提示文:
『グリップって、何?』複雑で奥深い世界をヨコハマが解説……あなたはどこまで知っている?【タイヤのプロに聞いてみた】
モータースポーツでは当たり前のように用いられる“グリップ”という言葉。その正体は一体何なのだろうか?
写真:: Masahide Kamio
モータースポーツを観る者であれば、幾度となく耳にする単語のひとつに“グリップ”がある。「このタイヤはよくグリップする」「レース後半はグリップが落ちてしまった」などなど……その漠然としたニュアンスは何となく掴めているものの、「グリップとは一体何なのか?」と聞かれて、適切に説明するのは意外と難しいのではないだろうか。
そこで今回は、横浜ゴムのモータースポーツタイヤ開発部 技術開発2グループの高口紀貴氏(以下敬称略)に、グリップにまつわる様々な話を聞いた。
■“グリップ”とは何か?
Sena Sakaguchi, P.MU/CERUMO・INGING
Photo by: Masahide Kamio
まずはインタビューの冒頭から「グリップとは何ですか?」と単刀直入に尋ねてみたが、モータースポーツタイヤのエキスパートである高口にとっては、“グリップ”という言葉自体があまりしっくりきていないという。

課題内容:
1/ データのブロックの行のうち、「Click the green data」を含む行から始めて、ブロックの最後の行まで、両端を含めてそのまま再掲してもらえますか?
2/ タイヤのグリップについての記事を、最後の文の続きから書き進めてもらえますか?
この文章と、後に続く行とのあいだには何の関係もありません。

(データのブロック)
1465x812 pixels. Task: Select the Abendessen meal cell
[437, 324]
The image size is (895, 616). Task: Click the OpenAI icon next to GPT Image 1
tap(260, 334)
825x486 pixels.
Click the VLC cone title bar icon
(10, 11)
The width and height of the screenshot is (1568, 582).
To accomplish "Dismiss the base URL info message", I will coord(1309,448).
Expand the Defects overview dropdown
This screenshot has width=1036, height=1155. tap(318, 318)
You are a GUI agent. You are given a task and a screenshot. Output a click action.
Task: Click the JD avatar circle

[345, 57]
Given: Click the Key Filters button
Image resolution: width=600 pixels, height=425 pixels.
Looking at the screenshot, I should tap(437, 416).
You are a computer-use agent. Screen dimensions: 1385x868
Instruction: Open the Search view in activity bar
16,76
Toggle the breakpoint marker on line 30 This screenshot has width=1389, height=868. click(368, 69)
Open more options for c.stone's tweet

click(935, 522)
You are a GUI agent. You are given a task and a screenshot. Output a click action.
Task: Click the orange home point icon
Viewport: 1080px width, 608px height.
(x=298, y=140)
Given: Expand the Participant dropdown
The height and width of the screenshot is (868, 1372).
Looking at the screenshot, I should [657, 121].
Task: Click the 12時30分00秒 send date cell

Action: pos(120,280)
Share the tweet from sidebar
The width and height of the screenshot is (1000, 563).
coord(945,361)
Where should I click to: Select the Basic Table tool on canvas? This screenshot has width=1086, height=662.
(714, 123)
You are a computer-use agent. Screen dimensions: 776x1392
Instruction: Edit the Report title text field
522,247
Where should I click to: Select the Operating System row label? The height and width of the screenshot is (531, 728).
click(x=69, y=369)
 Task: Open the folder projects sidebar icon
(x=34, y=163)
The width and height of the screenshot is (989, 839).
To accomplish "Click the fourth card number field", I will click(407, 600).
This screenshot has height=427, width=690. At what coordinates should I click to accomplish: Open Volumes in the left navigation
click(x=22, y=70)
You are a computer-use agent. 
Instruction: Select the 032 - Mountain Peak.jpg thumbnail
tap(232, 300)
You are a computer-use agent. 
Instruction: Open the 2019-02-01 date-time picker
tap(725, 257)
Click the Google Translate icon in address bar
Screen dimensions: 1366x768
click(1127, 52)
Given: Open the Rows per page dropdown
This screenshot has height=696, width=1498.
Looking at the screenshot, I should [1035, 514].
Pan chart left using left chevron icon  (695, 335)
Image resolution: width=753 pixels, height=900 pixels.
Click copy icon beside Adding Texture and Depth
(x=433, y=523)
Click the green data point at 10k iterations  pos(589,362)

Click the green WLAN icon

回答内容:
1/
Click the green data point at 10k iterations  pos(589,362)

Click the green WLAN icon

2/
「グリップという表現はハッキリ言って抽象的です」
そう語る高口は次のように説明した。
「クルマがある速度でコーナーを曲がれるかどうか、より短い距離で止まれるかどうか……これはタイヤの摩擦力にかかっているんですよね」
「垂直荷重に対して、どの程度の割合でせん断方向に力を出せるか、というのが“グリップ”という言葉の正体だと思います」
つまり、一般的に“グリップ”と言われるものの正体は“摩擦力”だということだ。高口はグリップもとい摩擦力について「タイヤのトレッド面が、どれだけその路面に居続けようとするか」とも表現したが、その力が大きければ大きいほど、コーナリング時の遠心力に打ち勝って、路面をしっかりと捉えたままより速い速度でコーナーを曲がることができる上、制駆動の際もより力強く加減速できる。
例えば、マシンが走行することでそのゴムが路面に付着すると、グリップが向上してタイムが上がるとよく言われる。いわゆる「ラバーがのった」状態だ。高口曰く、スーパーフォーミュラのマシンが走った直後にコース上を歩くと、ラバーがのった路面にはベタベタとした感触があり、歩きにくさを感じるほどだというが、こういった“粘着”も摩擦力を生み出す要素のひとつだ。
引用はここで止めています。